Since that time, calls from Democrats for the President to be impeached following the insurrection at the Capitol have only grown louder and it is possible the Democrat-led House could move toward a vote to impeach Trump for a second time as early as next week.

Pelosi's letter is once again raising questions about what it takes to actually launch a nuclear weapon and whether military commanders can refuse an order from Trump.

Only the President of the United States has the authority to order the deployment of nuclear weapons.

But contrary to popular belief, the "nuclear football," which always accompanies a President does not contain a button. Instead has the equipment and the decision-making papers that Trump would use to authenticate his orders and launch a strike.

The decision to launch a strike requires the President to work with military aides possessing the materials he needs to order an attack, as well as personnel at all levels, from top commanders all the way down to service members working in the missile silos.

Current and former defense officials have also insisted that the military does not blindly follow orders from the President, noting there are layers of checks and balances intended to safeguard against a President unlawfully ordering a nuclear strike."

But the reality is that the only basis for interfering with a direct order is if it's illegal, immoral or unethical. And there is a widely held belief among military commanders that they must resign if they are unable to carry out a legal order.

Some nuclear experts argue that there is little Milley could do to prevent Trump from ordering a nuclear launch, as he and other top national security officials are not technically in the chain of command when it comes to such decisions.

"Any 'safeguards' Milley may have erected to effectively prevent Trump from exercising sole authority of nuclear launch would actually be a 'coup' by the standard definition," according to Vipin Narang, a nuclear policy expert and professor at MIT.

"The procedure for nuclear launch authority grants POTUS the sole authority to order the launch of nuclear weapons," he told CNN, adding that, by design, the President is not legally required to consult with or receive assent from any one of a number of people, including the vice president, national security adviser, secretary of defense of chairman of the Joint Chiefs of Staff.

"None are, contrary to popular belief, in the nuclear launch chain of command.
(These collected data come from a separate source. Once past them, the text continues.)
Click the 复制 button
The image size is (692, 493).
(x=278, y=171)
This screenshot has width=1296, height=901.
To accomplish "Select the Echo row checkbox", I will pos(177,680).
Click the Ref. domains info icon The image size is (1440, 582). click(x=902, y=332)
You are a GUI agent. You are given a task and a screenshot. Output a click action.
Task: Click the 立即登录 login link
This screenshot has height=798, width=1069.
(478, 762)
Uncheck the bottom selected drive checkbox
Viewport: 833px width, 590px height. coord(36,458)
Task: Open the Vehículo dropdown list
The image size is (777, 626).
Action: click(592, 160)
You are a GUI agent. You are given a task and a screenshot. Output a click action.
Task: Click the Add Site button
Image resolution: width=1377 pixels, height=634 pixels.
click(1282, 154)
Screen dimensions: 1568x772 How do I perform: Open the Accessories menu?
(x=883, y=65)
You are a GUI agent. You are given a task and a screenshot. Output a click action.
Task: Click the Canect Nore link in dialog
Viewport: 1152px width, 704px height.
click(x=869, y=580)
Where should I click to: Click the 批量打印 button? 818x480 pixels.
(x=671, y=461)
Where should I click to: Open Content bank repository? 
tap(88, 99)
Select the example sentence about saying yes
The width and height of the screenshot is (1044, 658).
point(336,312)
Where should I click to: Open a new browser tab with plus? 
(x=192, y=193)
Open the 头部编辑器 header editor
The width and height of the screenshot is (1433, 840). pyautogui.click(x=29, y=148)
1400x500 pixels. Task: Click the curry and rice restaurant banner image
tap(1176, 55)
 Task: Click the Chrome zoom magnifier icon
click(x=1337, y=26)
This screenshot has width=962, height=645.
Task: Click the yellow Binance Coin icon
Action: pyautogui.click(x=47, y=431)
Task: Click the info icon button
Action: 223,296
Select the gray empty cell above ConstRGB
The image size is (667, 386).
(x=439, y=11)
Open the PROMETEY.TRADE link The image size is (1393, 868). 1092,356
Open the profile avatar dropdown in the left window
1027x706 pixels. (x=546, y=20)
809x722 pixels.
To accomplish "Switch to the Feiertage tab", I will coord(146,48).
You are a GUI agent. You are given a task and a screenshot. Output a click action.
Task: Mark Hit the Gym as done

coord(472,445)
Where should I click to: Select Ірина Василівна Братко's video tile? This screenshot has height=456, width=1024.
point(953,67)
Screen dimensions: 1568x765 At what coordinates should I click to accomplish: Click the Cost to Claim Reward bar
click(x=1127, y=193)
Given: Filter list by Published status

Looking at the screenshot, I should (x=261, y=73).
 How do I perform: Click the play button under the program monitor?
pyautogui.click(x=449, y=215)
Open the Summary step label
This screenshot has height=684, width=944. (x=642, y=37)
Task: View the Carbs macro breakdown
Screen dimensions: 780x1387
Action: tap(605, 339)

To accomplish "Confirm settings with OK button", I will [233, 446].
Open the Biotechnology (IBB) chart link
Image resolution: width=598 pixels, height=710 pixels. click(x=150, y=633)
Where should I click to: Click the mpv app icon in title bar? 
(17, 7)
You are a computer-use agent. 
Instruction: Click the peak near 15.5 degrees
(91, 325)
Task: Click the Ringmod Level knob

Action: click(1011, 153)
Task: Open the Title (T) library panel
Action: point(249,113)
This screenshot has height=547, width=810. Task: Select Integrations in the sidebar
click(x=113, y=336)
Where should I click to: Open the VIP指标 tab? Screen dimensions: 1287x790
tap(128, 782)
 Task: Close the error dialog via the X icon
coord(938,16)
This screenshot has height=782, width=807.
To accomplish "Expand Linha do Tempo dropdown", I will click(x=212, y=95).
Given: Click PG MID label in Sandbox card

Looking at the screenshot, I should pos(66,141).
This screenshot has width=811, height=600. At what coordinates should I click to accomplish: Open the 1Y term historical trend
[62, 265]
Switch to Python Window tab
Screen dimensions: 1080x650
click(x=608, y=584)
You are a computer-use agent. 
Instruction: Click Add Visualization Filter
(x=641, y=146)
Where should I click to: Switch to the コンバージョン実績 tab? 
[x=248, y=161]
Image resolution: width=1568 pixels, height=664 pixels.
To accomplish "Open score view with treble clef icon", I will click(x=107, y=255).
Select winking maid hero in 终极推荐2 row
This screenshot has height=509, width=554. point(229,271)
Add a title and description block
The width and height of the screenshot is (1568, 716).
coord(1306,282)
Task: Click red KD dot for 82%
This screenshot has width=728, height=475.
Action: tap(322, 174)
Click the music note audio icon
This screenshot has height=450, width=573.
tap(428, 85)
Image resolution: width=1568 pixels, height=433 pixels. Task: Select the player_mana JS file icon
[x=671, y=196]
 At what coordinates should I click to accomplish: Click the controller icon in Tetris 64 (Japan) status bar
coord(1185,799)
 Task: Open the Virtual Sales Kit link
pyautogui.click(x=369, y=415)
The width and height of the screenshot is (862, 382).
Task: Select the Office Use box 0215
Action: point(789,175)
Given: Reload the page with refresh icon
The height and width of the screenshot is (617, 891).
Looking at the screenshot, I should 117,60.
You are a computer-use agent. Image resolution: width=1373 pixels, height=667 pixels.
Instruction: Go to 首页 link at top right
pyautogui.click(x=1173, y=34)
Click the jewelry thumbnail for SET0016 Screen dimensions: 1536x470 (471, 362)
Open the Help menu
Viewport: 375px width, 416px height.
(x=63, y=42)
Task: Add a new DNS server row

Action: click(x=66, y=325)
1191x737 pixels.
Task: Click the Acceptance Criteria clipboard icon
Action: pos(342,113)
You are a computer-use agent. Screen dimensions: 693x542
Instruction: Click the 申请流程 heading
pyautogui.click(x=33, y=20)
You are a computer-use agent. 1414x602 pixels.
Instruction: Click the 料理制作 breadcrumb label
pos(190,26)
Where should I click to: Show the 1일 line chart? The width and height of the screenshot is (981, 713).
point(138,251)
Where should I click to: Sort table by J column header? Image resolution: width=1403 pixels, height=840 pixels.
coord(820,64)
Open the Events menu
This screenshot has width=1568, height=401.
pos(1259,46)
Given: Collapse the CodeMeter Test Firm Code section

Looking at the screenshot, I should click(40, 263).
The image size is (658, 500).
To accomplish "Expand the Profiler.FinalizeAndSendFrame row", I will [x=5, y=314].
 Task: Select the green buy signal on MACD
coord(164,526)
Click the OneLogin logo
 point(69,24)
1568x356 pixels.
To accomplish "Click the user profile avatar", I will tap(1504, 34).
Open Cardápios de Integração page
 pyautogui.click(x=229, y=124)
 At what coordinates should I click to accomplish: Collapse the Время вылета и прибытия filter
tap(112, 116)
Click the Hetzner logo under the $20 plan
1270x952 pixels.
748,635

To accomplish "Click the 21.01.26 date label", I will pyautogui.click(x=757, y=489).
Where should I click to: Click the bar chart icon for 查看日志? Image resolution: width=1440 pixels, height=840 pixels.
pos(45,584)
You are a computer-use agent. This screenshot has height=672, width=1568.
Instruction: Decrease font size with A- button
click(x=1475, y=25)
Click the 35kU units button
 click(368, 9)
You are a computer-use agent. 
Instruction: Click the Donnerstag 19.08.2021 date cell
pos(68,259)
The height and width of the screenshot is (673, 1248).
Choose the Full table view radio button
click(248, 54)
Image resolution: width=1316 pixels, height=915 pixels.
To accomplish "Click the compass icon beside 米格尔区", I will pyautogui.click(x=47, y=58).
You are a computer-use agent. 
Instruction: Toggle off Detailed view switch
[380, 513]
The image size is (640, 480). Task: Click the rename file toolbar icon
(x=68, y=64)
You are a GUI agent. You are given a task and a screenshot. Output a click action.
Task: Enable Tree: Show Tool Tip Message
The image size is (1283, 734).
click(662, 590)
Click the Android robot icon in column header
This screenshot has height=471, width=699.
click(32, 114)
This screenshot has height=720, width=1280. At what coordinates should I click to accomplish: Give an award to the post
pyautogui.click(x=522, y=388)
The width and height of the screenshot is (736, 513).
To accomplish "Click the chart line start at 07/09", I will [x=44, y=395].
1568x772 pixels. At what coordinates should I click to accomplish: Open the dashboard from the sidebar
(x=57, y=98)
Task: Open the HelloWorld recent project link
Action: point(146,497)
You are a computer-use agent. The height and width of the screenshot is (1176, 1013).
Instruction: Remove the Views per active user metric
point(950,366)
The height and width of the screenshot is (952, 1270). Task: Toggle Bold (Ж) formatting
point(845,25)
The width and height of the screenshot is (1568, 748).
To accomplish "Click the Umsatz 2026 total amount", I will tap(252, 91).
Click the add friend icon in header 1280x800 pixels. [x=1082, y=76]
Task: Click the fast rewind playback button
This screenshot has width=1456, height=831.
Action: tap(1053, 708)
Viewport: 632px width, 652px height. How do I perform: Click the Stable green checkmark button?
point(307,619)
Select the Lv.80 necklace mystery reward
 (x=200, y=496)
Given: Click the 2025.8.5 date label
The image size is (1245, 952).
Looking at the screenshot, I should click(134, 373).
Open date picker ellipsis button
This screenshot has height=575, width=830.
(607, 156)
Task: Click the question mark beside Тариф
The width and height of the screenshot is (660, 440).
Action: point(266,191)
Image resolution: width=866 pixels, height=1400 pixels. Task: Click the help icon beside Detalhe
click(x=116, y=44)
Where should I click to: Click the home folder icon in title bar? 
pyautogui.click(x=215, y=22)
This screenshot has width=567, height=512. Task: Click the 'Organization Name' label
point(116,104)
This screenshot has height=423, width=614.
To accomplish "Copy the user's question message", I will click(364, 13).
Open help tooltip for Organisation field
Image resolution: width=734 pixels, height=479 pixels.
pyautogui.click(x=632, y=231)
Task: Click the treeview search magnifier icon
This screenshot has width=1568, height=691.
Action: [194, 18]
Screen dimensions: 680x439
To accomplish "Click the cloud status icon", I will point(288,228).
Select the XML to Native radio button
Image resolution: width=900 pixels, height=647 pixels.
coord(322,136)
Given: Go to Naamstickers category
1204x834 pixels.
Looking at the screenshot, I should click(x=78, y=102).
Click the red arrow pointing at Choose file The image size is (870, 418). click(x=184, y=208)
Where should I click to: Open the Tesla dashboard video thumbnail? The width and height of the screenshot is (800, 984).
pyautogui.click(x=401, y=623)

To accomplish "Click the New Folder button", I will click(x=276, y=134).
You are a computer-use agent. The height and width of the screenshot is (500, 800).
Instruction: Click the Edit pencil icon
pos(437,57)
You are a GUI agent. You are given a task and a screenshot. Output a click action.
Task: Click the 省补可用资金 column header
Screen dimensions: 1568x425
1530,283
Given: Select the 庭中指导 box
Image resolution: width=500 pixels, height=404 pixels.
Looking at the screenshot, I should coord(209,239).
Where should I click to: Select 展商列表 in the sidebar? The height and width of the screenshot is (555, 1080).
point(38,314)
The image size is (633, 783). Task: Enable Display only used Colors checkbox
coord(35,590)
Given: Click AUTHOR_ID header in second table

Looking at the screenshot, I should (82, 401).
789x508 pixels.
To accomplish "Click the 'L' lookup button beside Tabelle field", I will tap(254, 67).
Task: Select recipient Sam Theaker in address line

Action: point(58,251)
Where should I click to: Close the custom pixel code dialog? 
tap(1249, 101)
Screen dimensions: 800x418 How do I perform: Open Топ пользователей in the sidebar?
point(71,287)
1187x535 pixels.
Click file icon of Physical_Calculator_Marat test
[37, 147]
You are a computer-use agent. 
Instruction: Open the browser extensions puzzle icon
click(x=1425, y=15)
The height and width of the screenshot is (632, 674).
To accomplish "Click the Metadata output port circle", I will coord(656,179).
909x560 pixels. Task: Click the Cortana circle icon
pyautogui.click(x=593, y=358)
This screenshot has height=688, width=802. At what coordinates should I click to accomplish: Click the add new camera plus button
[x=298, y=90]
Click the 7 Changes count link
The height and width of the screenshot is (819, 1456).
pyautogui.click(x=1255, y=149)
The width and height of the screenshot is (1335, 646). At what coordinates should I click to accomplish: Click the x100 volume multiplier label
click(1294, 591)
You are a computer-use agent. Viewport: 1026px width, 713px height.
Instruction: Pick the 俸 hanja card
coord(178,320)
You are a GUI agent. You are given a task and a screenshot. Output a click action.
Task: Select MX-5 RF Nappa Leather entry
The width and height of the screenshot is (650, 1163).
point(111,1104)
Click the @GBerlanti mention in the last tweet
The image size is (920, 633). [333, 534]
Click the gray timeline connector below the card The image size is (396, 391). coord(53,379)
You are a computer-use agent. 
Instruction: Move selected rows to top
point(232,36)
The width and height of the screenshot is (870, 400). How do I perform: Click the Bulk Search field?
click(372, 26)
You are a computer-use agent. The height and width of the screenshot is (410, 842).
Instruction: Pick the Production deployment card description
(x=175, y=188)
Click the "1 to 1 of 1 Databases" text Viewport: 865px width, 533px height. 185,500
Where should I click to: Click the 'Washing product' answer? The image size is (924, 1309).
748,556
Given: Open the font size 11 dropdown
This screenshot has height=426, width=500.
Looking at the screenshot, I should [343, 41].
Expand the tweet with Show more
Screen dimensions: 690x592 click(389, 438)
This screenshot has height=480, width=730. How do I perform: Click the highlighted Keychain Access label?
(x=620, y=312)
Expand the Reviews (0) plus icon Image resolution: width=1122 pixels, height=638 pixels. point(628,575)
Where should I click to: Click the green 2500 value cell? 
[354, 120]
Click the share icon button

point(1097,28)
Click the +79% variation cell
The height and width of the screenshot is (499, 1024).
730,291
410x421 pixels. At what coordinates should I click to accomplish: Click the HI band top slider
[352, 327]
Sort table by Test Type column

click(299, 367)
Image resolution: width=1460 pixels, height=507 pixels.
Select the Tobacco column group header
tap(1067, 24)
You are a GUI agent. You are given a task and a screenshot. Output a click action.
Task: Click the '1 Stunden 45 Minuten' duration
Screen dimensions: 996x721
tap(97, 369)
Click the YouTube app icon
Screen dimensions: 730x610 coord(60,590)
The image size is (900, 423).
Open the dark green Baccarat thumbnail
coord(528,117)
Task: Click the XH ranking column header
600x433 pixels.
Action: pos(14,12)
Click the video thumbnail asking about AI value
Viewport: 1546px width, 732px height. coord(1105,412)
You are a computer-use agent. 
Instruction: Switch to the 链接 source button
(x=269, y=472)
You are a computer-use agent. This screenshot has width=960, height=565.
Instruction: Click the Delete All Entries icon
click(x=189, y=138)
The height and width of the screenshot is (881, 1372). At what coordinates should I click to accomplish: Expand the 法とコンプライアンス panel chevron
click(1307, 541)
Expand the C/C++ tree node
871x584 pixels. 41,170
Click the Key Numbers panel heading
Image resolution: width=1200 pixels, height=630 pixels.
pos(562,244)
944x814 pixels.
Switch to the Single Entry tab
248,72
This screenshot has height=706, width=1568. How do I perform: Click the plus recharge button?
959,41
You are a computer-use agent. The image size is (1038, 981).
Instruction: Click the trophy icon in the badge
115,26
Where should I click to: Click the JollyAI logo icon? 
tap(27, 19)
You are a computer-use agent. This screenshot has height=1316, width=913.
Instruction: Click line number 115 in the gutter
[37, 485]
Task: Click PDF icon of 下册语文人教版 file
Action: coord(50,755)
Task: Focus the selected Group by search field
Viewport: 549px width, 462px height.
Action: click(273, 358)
Therefore any 'safeguards' that could effectively prevent POTUS from exercising sole authority to launch nuclear weapons are either illegal or illusory," Narang added. "So long as Trump remains in office, he retains the legal authority to solely launch some or all of America's nuclear weapons until 12:01pm on January 20, or until he is removed from office."

The top four congressional leaders -- Pelosi, Mitch McConnell, Chuck Schumer and Kevin McCarthy -- also spoke Thursday night with Milley and acting Secretary of Defense Christopher Miller about the federal response to the breach of the Capitol building, according to a source familiar. It is unclear if the issue of the nuclear codes came up during that conversation.

In the letter sent to Democrats Friday, Pelosi shared the news of US Capitol Police officer Brian Sicknick's death following the breach, and said that she hopes to hear from Pence "as soon as possible" about the possibility of removing Trump from office through the 25th Amendment.

"Nearly fifty years ago, after years of enabling their rogue President, Republicans in Congress finally told President Nixon that it was time to go. Today, following the President's dangerous and seditious acts, Republicans in Congress need to follow that example and call on Trump to depart his office -- immediately. If the President does not leave office imminently and willingly, the Congress will proceed with our action," Pelosi wrote.

Pelosi also said that the attack on the Capitol "had a great traumatic effect on Members and congressional employees," and said there will be a letter coming from the Office of the Attending Physician and the Office of the Employee Assistance about resources available to members for responding to trauma in the wake of the siege.

This story has been updated with additional developments Friday.